The King in Yellow (1895), a collection of short stories by Robert W. Chambers, concerns a fictional closet play itself entitled The King in Yellow, which drives all its readers mad. Chambers was hyperbolizing the decadence of the Yellow Nineties—a nameless “yellow book” turns up in the hands of Dorian Gray. But the very idea of inventing portentous titles for fictional books caught on with the next generation of horror writers—particularly H. P. Lovecraft, to whom we owe such evocative titles as the Book of Eibon and Von Junzt’s Unaussprechlichen Kulten, besides the most famous of all titles without books, the terrible Al-`Azif of the mad Arab `Abd ul-Alhazred—better known by the title of its Greek translation, Necronomicon—which has the unique distinction, among imaginary books, of having been written several times over.

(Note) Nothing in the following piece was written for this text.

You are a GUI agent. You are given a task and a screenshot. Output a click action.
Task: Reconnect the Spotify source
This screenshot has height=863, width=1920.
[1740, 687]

From Lovecraft and others the game of titles without books was picked up by Borges, who not only invented unwritten books (like The Garden of Forking Paths) but reviewed some of them—like The Approach to Mu`tasim. Through Borges the game entered the mainstream of literature. (Of course there were forerunners—Thomas Browne (in Musaeum Clausum), Thomas Urquhart (in Logopandecteision), Laurence Sterne (in Tristram Shandy)—but all traditions have their forerunners.) Its numerous players were formerly catalogued by a website called The Invisible Library—a casualty of the recent disappearance of GeoCities, now itself only a title. The Wikipedia has its own list, including science fiction’s famous reference works—the Encyclopedia Galactica of Isaac Asimov’s Foundation series and The Hitchhiker’s Guide to the Galaxy, in Douglas Adam’s homonymous series.
The art of titling books, we see, is distinct from the art of writing books. Some authors think up titles first, write books second; but good titles, besides inspiring an author, can compel a reader’s interest on their own, even without a book to read. Look over a list of fictional books and consider how fully the atmosphere, genre, and contents of an entire book can be suggested by nothing more than a title and a name. Certainly real books deserve as much attention. And the game of imaginary books may be a useful exercise for the writers of real ones. Short stories gave writers plenty of opportunities to practice the art of the title; but most books these days are titled by someone who has only ever invented a handful of titles. Imaginary books are a chance to practice. And it gives a standard to judge titles by: if this book did not exist, what title would suffice to suggest it?
Author: Paul M. Rodriguez – email@example.com
German-speaking readers might feel offended by the ungrammatical Unausprechlichen Kulten. That’s not a typo, however. Lovecraft had help producing that title, and the help was, you might say, not altogether competent. Grammatical equivalents would be Von Unausprechlichen Kulten or Unausprechliche Kulten.